The problem -> Copy out each of the rows below word for word, line by line, changing nothing.
#####
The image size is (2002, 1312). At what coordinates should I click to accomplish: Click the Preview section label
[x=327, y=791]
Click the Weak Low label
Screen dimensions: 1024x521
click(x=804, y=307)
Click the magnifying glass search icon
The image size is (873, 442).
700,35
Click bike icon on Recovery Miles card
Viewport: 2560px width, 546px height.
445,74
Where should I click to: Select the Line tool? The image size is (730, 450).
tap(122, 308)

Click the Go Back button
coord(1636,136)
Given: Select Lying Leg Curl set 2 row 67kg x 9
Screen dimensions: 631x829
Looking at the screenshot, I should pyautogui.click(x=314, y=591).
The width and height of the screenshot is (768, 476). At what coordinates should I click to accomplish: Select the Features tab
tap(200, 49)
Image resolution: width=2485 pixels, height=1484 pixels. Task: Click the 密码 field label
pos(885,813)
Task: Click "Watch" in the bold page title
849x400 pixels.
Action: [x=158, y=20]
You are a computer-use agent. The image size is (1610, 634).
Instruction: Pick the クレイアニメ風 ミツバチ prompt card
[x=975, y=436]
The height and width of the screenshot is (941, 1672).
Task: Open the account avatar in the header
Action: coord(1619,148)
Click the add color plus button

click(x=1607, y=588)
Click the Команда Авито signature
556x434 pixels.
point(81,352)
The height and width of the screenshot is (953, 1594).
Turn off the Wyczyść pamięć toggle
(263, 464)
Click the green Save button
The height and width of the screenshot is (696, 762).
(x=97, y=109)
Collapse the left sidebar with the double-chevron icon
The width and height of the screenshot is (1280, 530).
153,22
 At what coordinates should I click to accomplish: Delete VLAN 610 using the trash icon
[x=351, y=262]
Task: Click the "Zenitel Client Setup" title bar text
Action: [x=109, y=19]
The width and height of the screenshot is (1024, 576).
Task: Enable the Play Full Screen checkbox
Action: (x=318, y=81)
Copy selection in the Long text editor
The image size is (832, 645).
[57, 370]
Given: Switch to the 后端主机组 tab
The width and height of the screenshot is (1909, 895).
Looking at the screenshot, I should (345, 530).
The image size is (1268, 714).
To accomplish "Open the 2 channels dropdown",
#####
Output for this exercise ->
The image size is (2002, 1312). At what coordinates should I click to accomplish: Click the Preview section label
[x=327, y=791]
Click the Weak Low label
Screen dimensions: 1024x521
click(x=804, y=307)
Click the magnifying glass search icon
The image size is (873, 442).
700,35
Click bike icon on Recovery Miles card
Viewport: 2560px width, 546px height.
445,74
Where should I click to: Select the Line tool? The image size is (730, 450).
tap(122, 308)

Click the Go Back button
coord(1636,136)
Given: Select Lying Leg Curl set 2 row 67kg x 9
Screen dimensions: 631x829
Looking at the screenshot, I should pyautogui.click(x=314, y=591).
The width and height of the screenshot is (768, 476). At what coordinates should I click to accomplish: Select the Features tab
tap(200, 49)
Image resolution: width=2485 pixels, height=1484 pixels. Task: Click the 密码 field label
pos(885,813)
Task: Click "Watch" in the bold page title
849x400 pixels.
Action: [x=158, y=20]
You are a computer-use agent. The image size is (1610, 634).
Instruction: Pick the クレイアニメ風 ミツバチ prompt card
[x=975, y=436]
The height and width of the screenshot is (941, 1672).
Task: Open the account avatar in the header
Action: coord(1619,148)
Click the add color plus button

click(x=1607, y=588)
Click the Команда Авито signature
556x434 pixels.
point(81,352)
The height and width of the screenshot is (953, 1594).
Turn off the Wyczyść pamięć toggle
(263, 464)
Click the green Save button
The height and width of the screenshot is (696, 762).
(x=97, y=109)
Collapse the left sidebar with the double-chevron icon
The width and height of the screenshot is (1280, 530).
153,22
 At what coordinates should I click to accomplish: Delete VLAN 610 using the trash icon
[x=351, y=262]
Task: Click the "Zenitel Client Setup" title bar text
Action: [x=109, y=19]
The width and height of the screenshot is (1024, 576).
Task: Enable the Play Full Screen checkbox
Action: (x=318, y=81)
Copy selection in the Long text editor
The image size is (832, 645).
[57, 370]
Given: Switch to the 后端主机组 tab
The width and height of the screenshot is (1909, 895).
Looking at the screenshot, I should (345, 530).
The image size is (1268, 714).
To accomplish "Open the 2 channels dropdown",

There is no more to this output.